Large Language Models are powerful — but deploying them in latency-critical ranking systems is a fundamentally different problem than building chat applications.
At LinkedIn, we scaled LLM-based ranking systems to power high-throughput, low-latency search and recommendation workloads such as Job Search and People Search. These systems must score hundreds of candidates per query under strict latency budgets while serving millions of users globally.
This talk presents how we designed and scaled a prefill-only LLM ranking architecture using SGLang, optimized for throughput, cost efficiency, and predictable latency. I will cover key production learnings, inference optimizations, infrastructure decisions, and the trade-offs required to make LLM ranking viable at scale.

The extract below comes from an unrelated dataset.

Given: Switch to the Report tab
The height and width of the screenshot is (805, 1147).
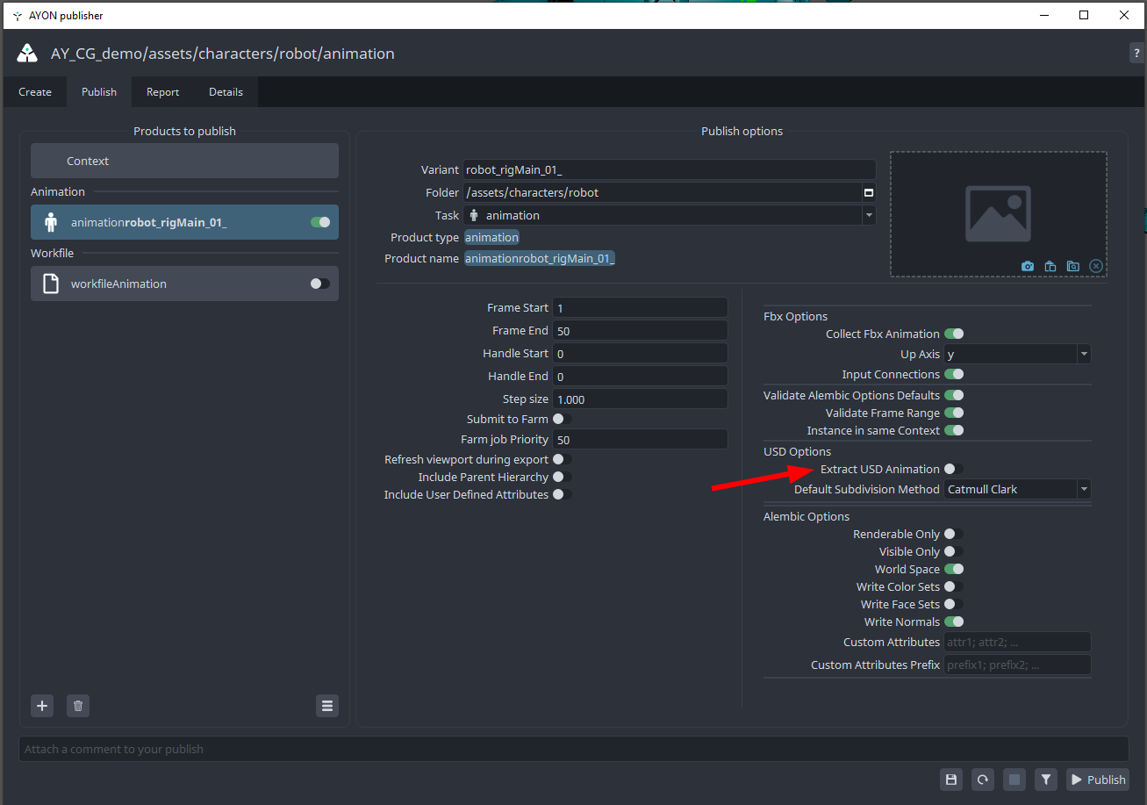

We will also discuss how we upstreamed our production optimizations to the open-source SGLang ecosystem.
Speaker
Sundara Ramachandran
Lead Engineer @LinkedIn on LLM Inference Team, Previously Worked on Azure Identity & Authorization and Microsoft Office
Sundara Raman Ramachandran is a Lead Engineer on LinkedIn’s LLM Inference team, where he plays a key role in designing and scaling the infrastructure powering LLM-based ranking systems for search and recommendation. His work centers on building latency-critical, high-throughput LLM serving platforms that operate reliably at global scale.
He has driven production deployment of prefill-only LLM scoring systems and contributed extensively to the SGLang open-source ecosystem, including leading the development of the Prefill-Only Ranking API informed by real-world, high-QPS production constraints. Sundara has co-authored research accepted to MLSys 2026, with additional work currently under review at KDD 2026.
Prior to LinkedIn, he worked on Azure Identity & Authorization and Microsoft Office. He holds a Master’s degree from The University of Texas at Austin.